Perdí totalmente la cabeza, y abracéme a Diego y principié a besarlo, diciéndole, entre lágrimas y sollozos:
—¡Diego mío! ¡Diego de mi vida! ¡Dime que no lo crees! ¡Dime que todo esto es una broma!
La gente del café principió a rodearnos.
—¡Discursos!, ¡caricias!, ¡embustes!, ¡besos de Judas!, ¡lágrimas de cocodrilo!… ¡He aquí todo lo que yo quería evitar! —exclamó Diego rechazándome—. ¡Por eso callaba! ¡Te conozco tanto!
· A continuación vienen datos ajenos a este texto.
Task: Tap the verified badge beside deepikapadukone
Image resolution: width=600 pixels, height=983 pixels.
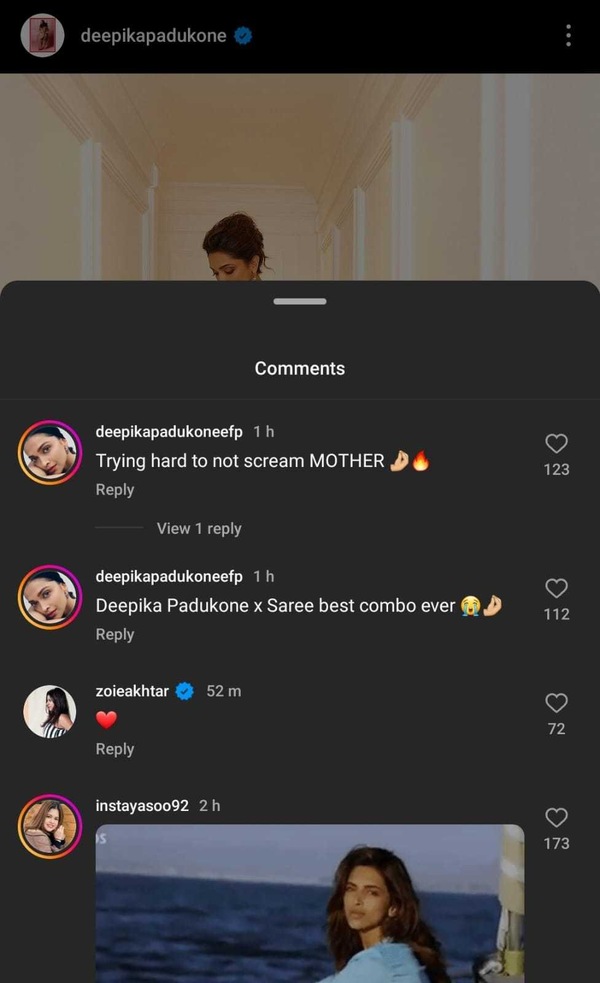Action: click(243, 37)
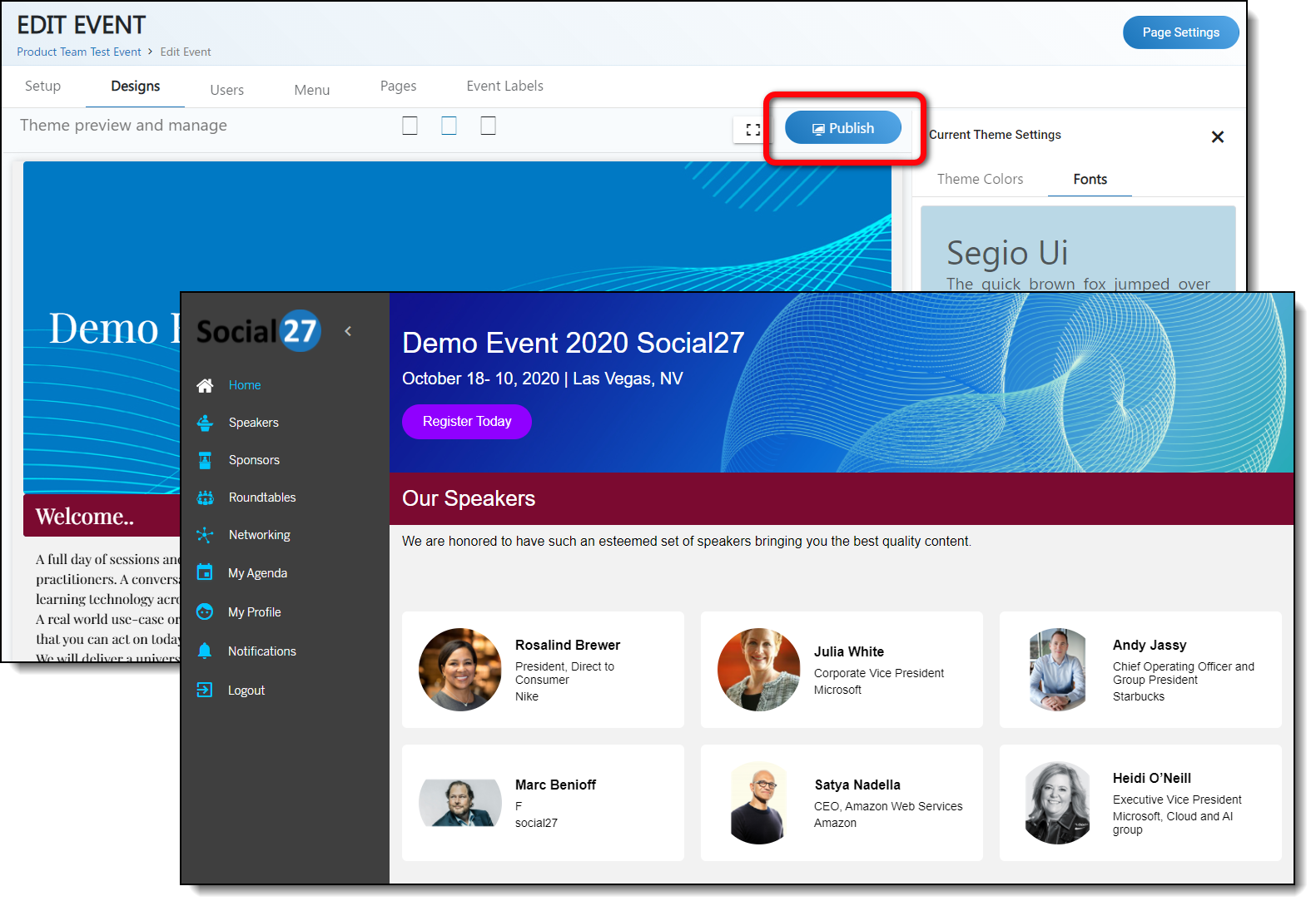Collapse the Social27 sidebar with chevron

pyautogui.click(x=348, y=331)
—¡Diego, por Dios! ¡Por Gabriela! ¡Por Gregoria!… Óyeme…, créeme… ¡Soy inocente!…
—¡Ya sé que has de negar… y que te sobra elocuencia para mentir horas seguidas! Pero perderías el tiempo… ¡Es imposible que engañes a tu antiguo confidente…, al poseedor de todos tus secretos, al registrador de todas tus hazañas! Te sé de memoria.
—Pero Diego…, ¡hoy se trata de ti!
—¡Lo mismo le habrás dicho a los demás!… ¡Déjame, déjame!
—¡Déjele usted! —gritó en esto una especie de manolo cogiéndome de un brazo.
—¡Déjele usted! ¿No ve que está matando a sofocones a ese pobre enfermo? —añadió una mujercilla, plantándose delante de mí.
—¿No oye usted que ni lo cree, ni quiere creerlo? —dijo una buena moza, mirándome de soslayo.
Yo los contemplé a todos con aire de imbécil, y no respondí ni una palabra. Zumbábanme los oídos… Sentía la muerte en el corazón.
—¿Qué es esto? —preguntaron nuevos interlocutores acudiendo al tumulto.
—¡Nada!… ¡Que este señorito ha querido enamorar a la mujer de aquel otro!
—¡Pues que se maten! —exclamó un torero, escupiendo al suelo al pasar por delante de mí.
—¡Ca! ¡Este lindo mozo parece muy cobarde! —replicó la mujercilla—. ¡No así el que se ha ido!
—¡Se ha ido! —repetí maquinalmente.
Y, en efecto, observé que Diego se había marchado, dejándome en manos de aquella chusma.
Di entonces una especie de rugido, y quise correr en pos de Diego; pero veinte personas me sujetaron diciendo:
—¡A la prevención! ¡A la cárcel! ¿Qué va usted a hacer? ¿No le basta haberle requebrado la esposa?
—¡Villanos, atrás! —grité al oír esto último.
Y fue tal mi voz, y di una sacudida tan furiosa, que todos aquellos viles me cedieron paso, de grado o por fuerza, y escapé de allí como el león que rompe los hierros de su jaula.